The smell of trivia
A good number of the reactions to President Muhammadu Buhari’s announcement that Nigeria has joined the Islamic Coalition Against Terrorism, show quite clearly that many Nigerians do not fully understand the president’s motives for this decision. With the rise of the Boko Haram Terrorist group of the past few years, Nigeria faces a threat such as no other in its entire history and existence. Desperate times require desperate, unusual, measures.
The girls in Gwoza who were raped by militants do not care where the help comes from as far as they will eventually be able to move about freely without fear of being kidnapped and used as sex slaves. The mothers in Bama whose sons were slaughtered before their eyes do not worry whether Boko Haram is defeated by a Christian or Muslim coalition. The hundreds of thousands in IDP camps are concerned simply about when they can safely return to their homes and resume their normal lives. For these ones most hard hit by the Boko Haram terrorists, whether the help they so desperately need comes from the United States of America or from Saudi Arabia does not matter.
One of the main thrusts of President Buhari’s campaign was the war on terror. He promised that his administration would bring an end to Boko Haram, and set about doing just that as soon as he was elected, travelling to different countries and meeting with various heads of state to discuss the way forward on the issue. At the time, no Nigerian worried that President Buhari was seeking help from the West. No one worried about the ideology of those willing and able to help our country to defeat terror. Nigerians were simply united with their President in a determination to bring Boko Haram to an end so that our brothers and sisters in the northeast can resume their normal lives.
It is on account of these people and their desperate situation, and on the basis of national interest only, that President Buhari accepted the offer, with both hands, of assistance from G7 countries at the commencement of his administration. Religion was not a consideration then. It is also not a consideration now that he has made the decision to embrace help in fighting terror from the Middle-East. The safety of Nigerians and the total annihilation ofBoko Haram is of more importance than the unfounded worries of Nigeria’s so-called Islamisation.
Those efforts by President Buhari led to several gains, including the technical defeat of Boko Haram by the end of 2015 as he had promised during the election campaigns. Once again, our Commander-in-Chief has sought help where he believes our country will benefit and the religious affiliation or ideology of our benefactors should not be the paramount consideration. It is simply one of those cases where the enemies of our enemy have become our enemy. The enemy of terrorists all around the globe is our friend.
The fears that our country’s membership in this coalition will draw Islamic State, ISIS’s attention to Nigeria are too late. As the President has repeatedly maintained, it is Boko Haram that proclaimed allegiance to ISIS, thereby dragging us into the global terrorism network. By pledging allegiance to ISIS, the terrorists already drew the international terror group’s attention to this part of the world.
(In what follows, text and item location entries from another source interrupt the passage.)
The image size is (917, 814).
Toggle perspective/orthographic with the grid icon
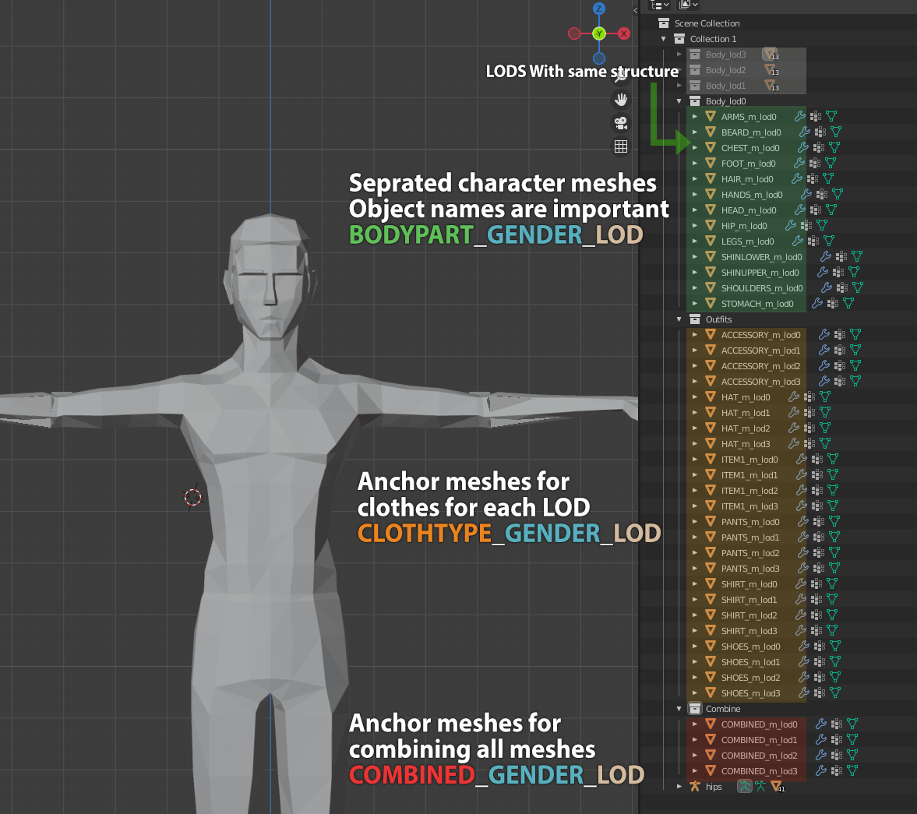coord(621,146)
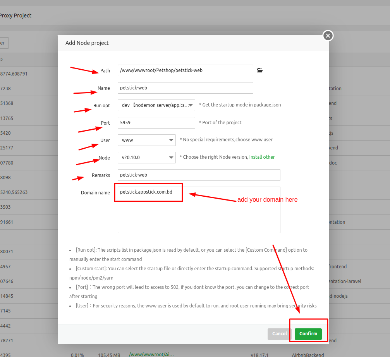Open the Node version v20.10.0 dropdown
The image size is (390, 357).
[146, 158]
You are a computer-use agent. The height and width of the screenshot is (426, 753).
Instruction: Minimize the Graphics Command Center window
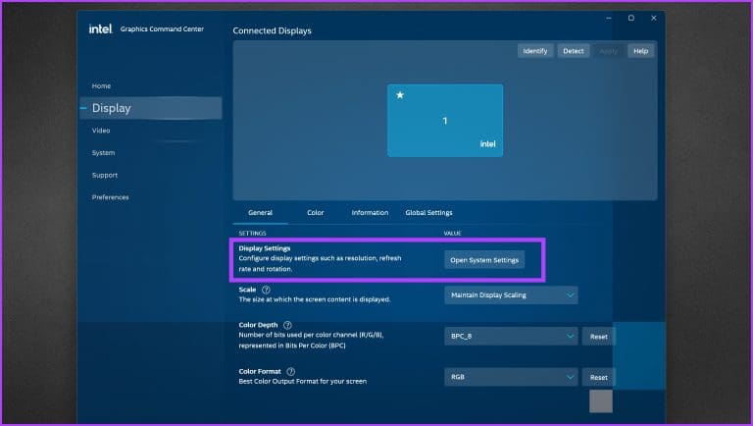click(x=603, y=18)
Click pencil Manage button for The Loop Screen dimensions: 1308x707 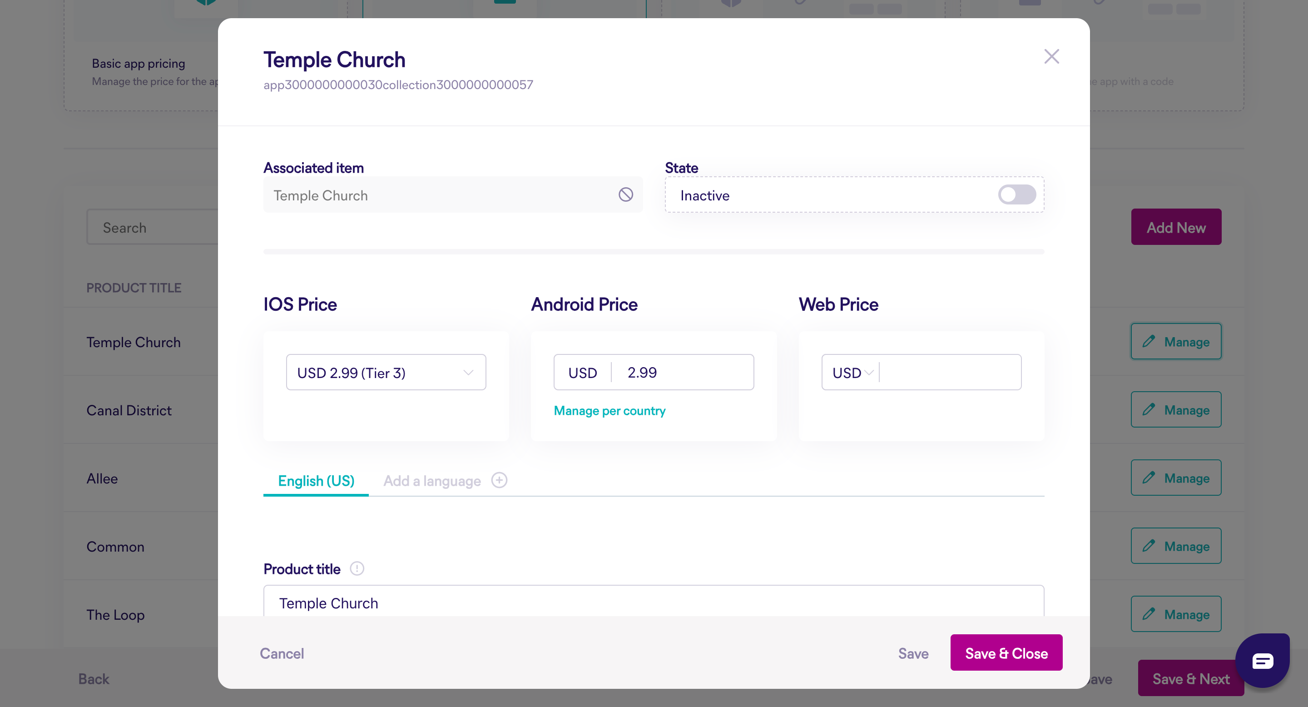(x=1175, y=614)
ISIS proudly and openly accepted this proclamation of allegiance. They have their sights set on us already.
Terrorism is heathen and knows no religion. It can only be defeated by the unity of entire humanity. Criticism of the membership of this alliance only shows our disarray and a lack of unity against terror and will only make the terrorists happy. The fears of so-called Islamisation are strange and unfounded, and meant only to feed the fear and suspicions existing among Nigerians.
With a precedent as shown above, it will be unkind and uncharitable of anyone to accuse President Buhari of executing deception. In an unusually harsh commentary, this country’s most respected newspaper The Punch on Sunday succeeded in exactly doing this. Read this:
“The presidency’s doublespeak on Nigeria’s membership of the Saudi Arabia-led anti-terror Islamic coalition is unfortunate in the extreme. In the beginning, an aide to the president on media and publicity issued a statement to the effect that the president had declined Nigeria’s membership of the coalition and therefore did not attend its meeting while on a diplomatic visit to Saudi Arabia.
But barely two weeks after, President Muhammadu Buhari himself confirmed Nigeria’s membership of the coalition in an interview with a foreign television station, Al- Jazeera. Buhari, who never tabled such a sensitive matter before the National Assembly, said there are terrorists in Nigeria who have claimed to be Muslims. So, according to the him, “We are part of it because we have got terrorists in Nigeria who claim that they are Islamic. So, if there is an Islamic coalition to fight terrorism, Nigeria will be part of it because we are casualties of Islamic terrorism.
“This explanation is simplistic, to say the least and does not do any good to expected political astuteness of President Buhari. In the main, membership of any such coalition is unacceptable for it offends the sensibilities of Nigerians in their diverse inclinations and should be reversed.”
Sensibilities offended? Can anyone face the more than two million unhoused, mostly Muslim refugees displaced by terror now being fed, almost exclusively by Christian charities that it is offensive them, or that it matters to them who, between Christians and Muslims is supplying the next meal? The one who raised a tent over their heads?
Let me say that the presidential aide in question is no other than myself. Although I write statements emanating from the Presidency, I don’t choose what headline writers will use to caption those stories.
• Garba Shehu is SSA to the President (Media and Publicity).